(The task): Copy each of the following entries back without change.

(Data under study):
********************
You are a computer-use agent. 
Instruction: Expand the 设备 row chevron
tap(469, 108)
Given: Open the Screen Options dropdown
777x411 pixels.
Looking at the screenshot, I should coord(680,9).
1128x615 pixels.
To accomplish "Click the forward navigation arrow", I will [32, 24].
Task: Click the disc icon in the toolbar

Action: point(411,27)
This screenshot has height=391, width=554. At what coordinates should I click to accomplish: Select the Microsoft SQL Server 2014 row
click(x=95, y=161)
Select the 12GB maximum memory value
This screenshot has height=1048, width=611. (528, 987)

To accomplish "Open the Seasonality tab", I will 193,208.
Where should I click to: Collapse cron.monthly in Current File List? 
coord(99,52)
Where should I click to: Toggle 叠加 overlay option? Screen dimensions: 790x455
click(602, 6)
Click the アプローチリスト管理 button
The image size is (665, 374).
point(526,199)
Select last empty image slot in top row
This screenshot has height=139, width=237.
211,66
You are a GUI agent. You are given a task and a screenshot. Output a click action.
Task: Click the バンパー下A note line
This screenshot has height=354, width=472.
********************
(Exercise result):
You are a computer-use agent. 
Instruction: Expand the 设备 row chevron
tap(469, 108)
Given: Open the Screen Options dropdown
777x411 pixels.
Looking at the screenshot, I should coord(680,9).
1128x615 pixels.
To accomplish "Click the forward navigation arrow", I will [32, 24].
Task: Click the disc icon in the toolbar

Action: point(411,27)
This screenshot has height=391, width=554. At what coordinates should I click to accomplish: Select the Microsoft SQL Server 2014 row
click(x=95, y=161)
Select the 12GB maximum memory value
This screenshot has height=1048, width=611. (528, 987)

To accomplish "Open the Seasonality tab", I will 193,208.
Where should I click to: Collapse cron.monthly in Current File List? 
coord(99,52)
Where should I click to: Toggle 叠加 overlay option? Screen dimensions: 790x455
click(602, 6)
Click the アプローチリスト管理 button
The image size is (665, 374).
point(526,199)
Select last empty image slot in top row
This screenshot has height=139, width=237.
211,66
You are a GUI agent. You are given a task and a screenshot. Output a click action.
Task: Click the バンパー下A note line
This screenshot has height=354, width=472.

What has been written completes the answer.